- _WORK ORDER_: Each line below is to be set down again exactly.

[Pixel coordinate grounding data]
===============

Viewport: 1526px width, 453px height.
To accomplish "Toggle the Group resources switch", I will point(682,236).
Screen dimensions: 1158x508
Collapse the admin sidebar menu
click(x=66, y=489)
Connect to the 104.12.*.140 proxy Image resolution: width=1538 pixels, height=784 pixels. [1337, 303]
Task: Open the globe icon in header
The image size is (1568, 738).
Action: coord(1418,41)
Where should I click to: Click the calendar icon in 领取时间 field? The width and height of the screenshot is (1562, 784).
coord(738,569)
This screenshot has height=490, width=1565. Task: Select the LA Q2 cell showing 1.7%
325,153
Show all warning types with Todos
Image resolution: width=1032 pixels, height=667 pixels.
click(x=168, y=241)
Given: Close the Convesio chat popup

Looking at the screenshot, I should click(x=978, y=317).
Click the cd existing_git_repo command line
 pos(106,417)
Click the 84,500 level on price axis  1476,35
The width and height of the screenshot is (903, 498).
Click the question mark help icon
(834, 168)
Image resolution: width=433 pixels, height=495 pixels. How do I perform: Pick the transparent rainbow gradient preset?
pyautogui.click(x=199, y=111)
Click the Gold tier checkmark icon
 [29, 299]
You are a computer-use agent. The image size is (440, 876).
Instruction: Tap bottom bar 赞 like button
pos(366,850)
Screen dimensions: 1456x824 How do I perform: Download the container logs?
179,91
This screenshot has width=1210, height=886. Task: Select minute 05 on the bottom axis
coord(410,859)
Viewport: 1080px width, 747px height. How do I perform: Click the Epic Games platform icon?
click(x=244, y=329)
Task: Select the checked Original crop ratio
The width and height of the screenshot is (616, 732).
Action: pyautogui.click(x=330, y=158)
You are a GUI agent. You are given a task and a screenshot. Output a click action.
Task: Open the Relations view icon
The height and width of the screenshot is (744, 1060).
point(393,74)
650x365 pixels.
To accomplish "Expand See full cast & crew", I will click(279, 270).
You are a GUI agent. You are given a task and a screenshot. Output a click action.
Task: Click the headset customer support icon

===============

- _SOLUTION FOR THIS TASK_:
Viewport: 1526px width, 453px height.
To accomplish "Toggle the Group resources switch", I will point(682,236).
Screen dimensions: 1158x508
Collapse the admin sidebar menu
click(x=66, y=489)
Connect to the 104.12.*.140 proxy Image resolution: width=1538 pixels, height=784 pixels. [1337, 303]
Task: Open the globe icon in header
The image size is (1568, 738).
Action: coord(1418,41)
Where should I click to: Click the calendar icon in 领取时间 field? The width and height of the screenshot is (1562, 784).
coord(738,569)
This screenshot has height=490, width=1565. Task: Select the LA Q2 cell showing 1.7%
325,153
Show all warning types with Todos
Image resolution: width=1032 pixels, height=667 pixels.
click(x=168, y=241)
Given: Close the Convesio chat popup

Looking at the screenshot, I should click(x=978, y=317).
Click the cd existing_git_repo command line
 pos(106,417)
Click the 84,500 level on price axis  1476,35
The width and height of the screenshot is (903, 498).
Click the question mark help icon
(834, 168)
Image resolution: width=433 pixels, height=495 pixels. How do I perform: Pick the transparent rainbow gradient preset?
pyautogui.click(x=199, y=111)
Click the Gold tier checkmark icon
 [29, 299]
You are a computer-use agent. The image size is (440, 876).
Instruction: Tap bottom bar 赞 like button
pos(366,850)
Screen dimensions: 1456x824 How do I perform: Download the container logs?
179,91
This screenshot has width=1210, height=886. Task: Select minute 05 on the bottom axis
coord(410,859)
Viewport: 1080px width, 747px height. How do I perform: Click the Epic Games platform icon?
click(x=244, y=329)
Task: Select the checked Original crop ratio
The width and height of the screenshot is (616, 732).
Action: pyautogui.click(x=330, y=158)
You are a GUI agent. You are given a task and a screenshot. Output a click action.
Task: Open the Relations view icon
The height and width of the screenshot is (744, 1060).
point(393,74)
650x365 pixels.
To accomplish "Expand See full cast & crew", I will click(279, 270).
You are a GUI agent. You are given a task and a screenshot. Output a click action.
Task: Click the headset customer support icon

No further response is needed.